**REQUIREMENT A**:
In the article on U.S. liquefied natural gas exports, copy word for word the stretch from "By contrast, Granholm" through "first time ever.".
**REQUIREMENT B**:
Continue the article on U.S. liquefied natural gas exports from the point where it stops.

**SUPPLIED PASSAGE**:
════════════════════

U.S. exports of liquefied natural gas are surging under President Biden, eclipsing prior records and poised to climb higher still.
Even as the administration pledges to tackle climate change in part by distancing the United States from fossil fuels, the country’s LNG exports expanded to a new high this March, according to U.S. Energy Information Administration data.
The uptick highlights a challenge for Biden, who is facing pressure from his party’s left flank and environmental groups for a hard pivot from fossil fuels, even as gas supporters say the fuel would help cut global emissions by shifting countries away from coal.
Industry representatives worry that mixed messages or lukewarm support at the federal level for LNG could lead overseas buyers to question the United States’ commitment and turn elsewhere for energy imports.
The Biden administration could do a better job of defining how LNG fits into its climate policy goals, said Anna Mikulska, a nonresident fellow in energy studies at Rice University’s Baker Institute.
The administration is still "quite unclear or vague" on that score, Mikulska said. At times, comments from senior officials like Energy Secretary Jennifer Granholm and U.S. climate envoy John Kerry have appeared to conflict with each other, she said.
Kerry set off alarms within the industry in January when he warned in a speech to the World Economic Forum that if the globe continues to build infrastructure for gas, "we’re going to be stuck with stranded assets in 10 or 20 or 30 years."
By contrast, Granholm has said U.S. LNG exports are often sent to "countries that would otherwise be using very carbon-intensive fuels" (Energywire, Jan. 28).
When pressed on the administration’s stance, Granholm and others have mainly talked about working with exporters on reducing emissions — a priority that’s shared by industry, according to trade group officials and some analysts.
During her confirmation hearing in January, for example, Granholm said she wanted to "work with the natural gas providers to see if we could continue to reduce greenhouse gas emissions at the point of production."
The Federal Energy Regulatory Commission, which reviews proposed LNG terminals, has also started to consider greenhouse gas emissions in its environmental analyses for the first time ever.
Industry groups said the sector, under increasing market pressure to tackle its emissions challenges, is already headed in a greener direction. Efforts to cut greenhouse gases vary from carbon capture projects at export terminals to emissions monitoring and reporting initiatives.
Aside from a goal to curb the sector’s emissions, Biden’s approach to LNG stands in stark contrast to the previous two administrations, which outwardly supported exports. Trump-era Energy Secretary Rick Perry dubbed the fuel "freedom gas."
That the Biden administration hasn’t said more about LNG is likely a byproduct of the tension between his climate-conscious agenda and the reality that LNG, while cleaner than coal, is still a fossil fuel, experts said.

════════════════════

**DATASET EXCERPT**:
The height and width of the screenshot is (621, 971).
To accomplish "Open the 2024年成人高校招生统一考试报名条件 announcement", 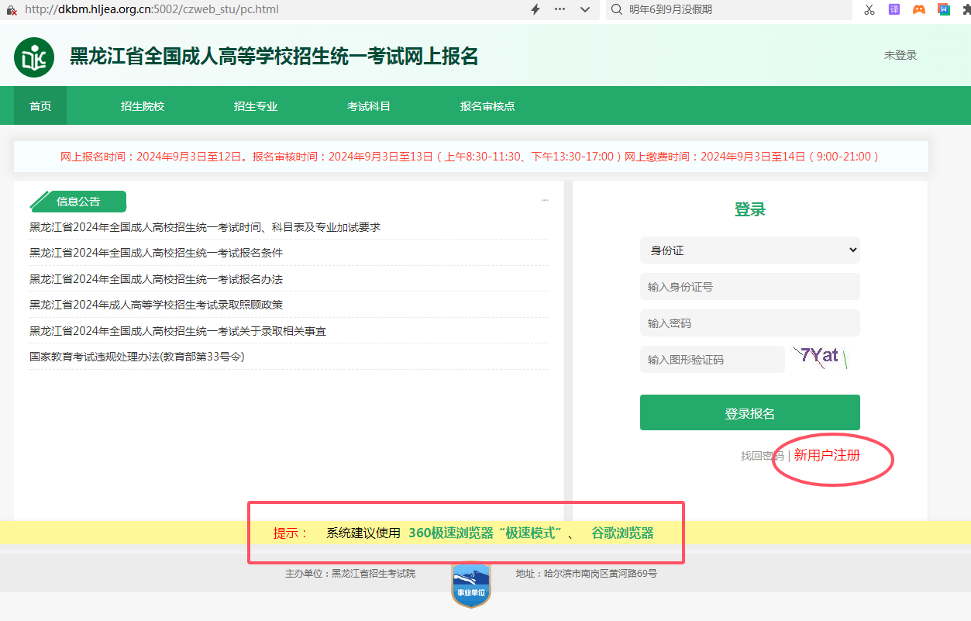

════════════════════

**FINAL ANSWER A**:
By contrast, Granholm has said U.S. LNG exports are often sent to "countries that would otherwise be using very carbon-intensive fuels" (Energywire, Jan. 28).
When pressed on the administration’s stance, Granholm and others have mainly talked about working with exporters on reducing emissions — a priority that’s shared by industry, according to trade group officials and some analysts.
During her confirmation hearing in January, for example, Granholm said she wanted to "work with the natural gas providers to see if we could continue to reduce greenhouse gas emissions at the point of production."
The Federal Energy Regulatory Commission, which reviews proposed LNG terminals, has also started to consider greenhouse gas emissions in its environmental analyses for the first time ever.

**FINAL ANSWER B**:
"The Biden administration is in a little bit of a bind," said Mikulska, noting that an embrace of natural gas could be seen as undercutting the administration’s climate goals.
Just last week, Biden’s Department of Energy said it would study the emissions footprint of LNG shipments from a proposed export terminal in Alaska as part of an environmental review. That decision prompted concern in the industry and hope from environmentalists that it will lead to increased scrutiny of similar projects (Energywire, July 6).
"We are certainly paying attention to … what this proceeding might tell us about how DOE, under the current administration, thinks about LNG exports more broadly," said Nathan Matthews, a senior attorney with the Sierra Club.
Global upside?
Some in the industry posit that sending the wrong message on exports could have global consequences.
"What we wouldn’t want to do is send any message to our allies around the world that the United States is questioning its role as a major supplier of natural gas," said Dustin Meyer, vice president of natural gas markets at the American Petroleum Institute.
"That would definitely be concerning, but I think so far, the [Biden] administration — some of the key principals — have taken a fairly measured approach here publicly," he added.
Mikulska said more LNG exports fit into Biden’s goals because climate targets aren’t local, but global. On the global scale, she said, U.S. LNG "can provide decarbonization benefits coupled with energy security benefits."
Paul Bledsoe, who served as a DOE consultant under President Obama and worked on climate change in the Clinton administration, said the Biden administration has an opportunity "to prove that U.S. gas can be by far the lowest-emitting in the world."
The Trump administration sought to pitch LNG to U.S. allies as a cleaner alternative to fossil fuels, "but had no credibility when it came to climate and lowering emissions," he said.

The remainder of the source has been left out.